Cuando los demás estuvieron lo bastante lejos, Jack usó Cadenas Atrapadoras Miríadas y Presión Imperial de Therras para inmovilizar al Drake de Fuego. Luego deshizo la invocación de Therras e invocó a Pandora. Fue hacia Arlcard, que había usado su Cerradura de Sombra para obstaculizar al Drake de Fuego Siniestro. Arlcard saltó a la espalda de Jack y se alejaron a una velocidad cegadora.
Cuando se reagruparon, Jeanny dijo: —Qué mala suerte lo de antes. Hemos perdido a seis personas al enfrentarnos a ese Drake de Fuego Siniestro. Probemos con el de nivel 49. Está lejos de aquí, no deberíamos atraer al Drake de Fuego Siniestro hasta allí.
—Sí, probablemente oyó nuestra batalla desde lejos y vino a ver qué pasaba —dijo Peniel.
—Solo nos queda una última jaula y dos pergaminos de domesticación, no podemos permitirnos fallar de nuevo —dijo Jack.
—¿O quieres decir que tú no puedes permitirte fallar de nuevo? —comentó Swellgoing.
Jack le lanzó una mirada fulminante; había vuelto a olvidar que ese tipo seguía con ellos. Ahora era un invocador de nivel 44. Se preguntó si la clase de invocador era la opción preferida de la gente molesta.
—En cualquier caso, esta será nuestra última oportunidad. Nos iremos a casa tanto si tenemos éxito como si no —dijo Jeanny.
—¡Lo lograremos! —anunció Jack.
—No si vuelves a meter la pata —dijo Swellgoing.
—Jeanny, ¿podemos simplemente dar por hecho que perdimos a siete personas en el asalto de ahora? —preguntó Jack mientras sacaba su Rompe Tormentas. Swellgoing corrió a esconderse detrás de Jeanny.
*
Por suerte, el Drake de Fuego de nivel 49 seguía merodeando por el lugar donde el explorador lo había visto por última vez. Todos hicieron sus preparativos. Arlcard seguía al lado de Jack.
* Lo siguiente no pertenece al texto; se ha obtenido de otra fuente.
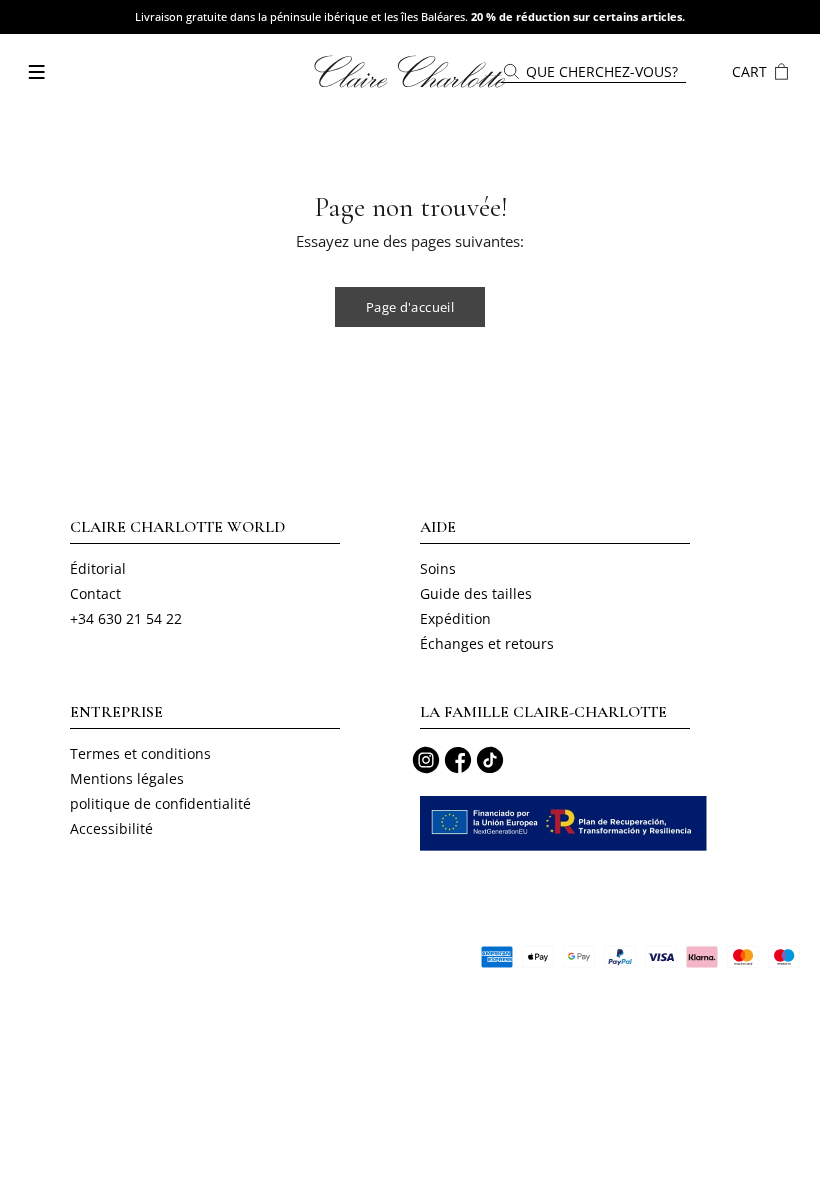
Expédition (455, 618)
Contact (95, 593)
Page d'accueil (410, 307)
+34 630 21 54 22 (126, 618)
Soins (438, 568)
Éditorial (98, 568)
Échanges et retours (487, 643)
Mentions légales (127, 778)
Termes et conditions (140, 753)
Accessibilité (111, 828)
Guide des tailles (476, 593)
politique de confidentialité (160, 803)
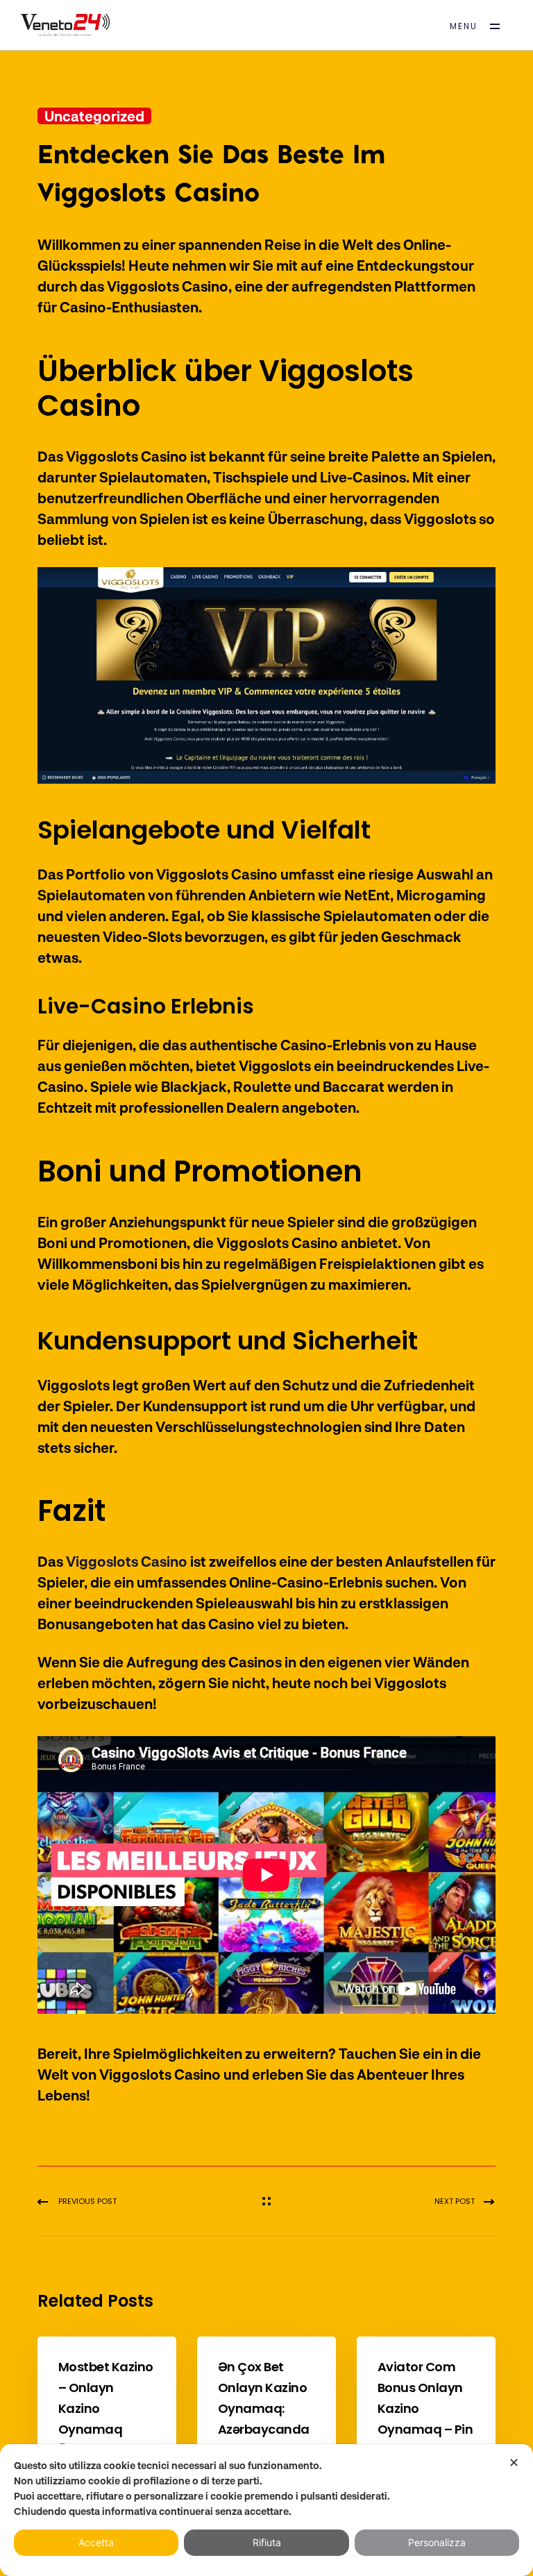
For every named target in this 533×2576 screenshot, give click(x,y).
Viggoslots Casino (126, 1561)
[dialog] (266, 2510)
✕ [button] (514, 2462)
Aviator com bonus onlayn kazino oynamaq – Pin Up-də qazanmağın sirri (425, 2429)
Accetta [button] (96, 2542)
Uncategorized (94, 116)
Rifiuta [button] (267, 2542)
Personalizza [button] (437, 2542)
A pesar de sus quejas sobre el tiempo perdido, no se marchó sin más como el día anterior.
—De acuerdo, todos, en marcha…
—¡Esperad! —interrumpió Jack a Jeanny.
Jeanny miró a Jack, que parecía estar concentrado en algo en el aire.
—¡Joder! —maldijo Jack.
—¿Qué pasa? —preguntó Jeanny.
—Ese Drake de Fuego Siniestro. Viene otra vez.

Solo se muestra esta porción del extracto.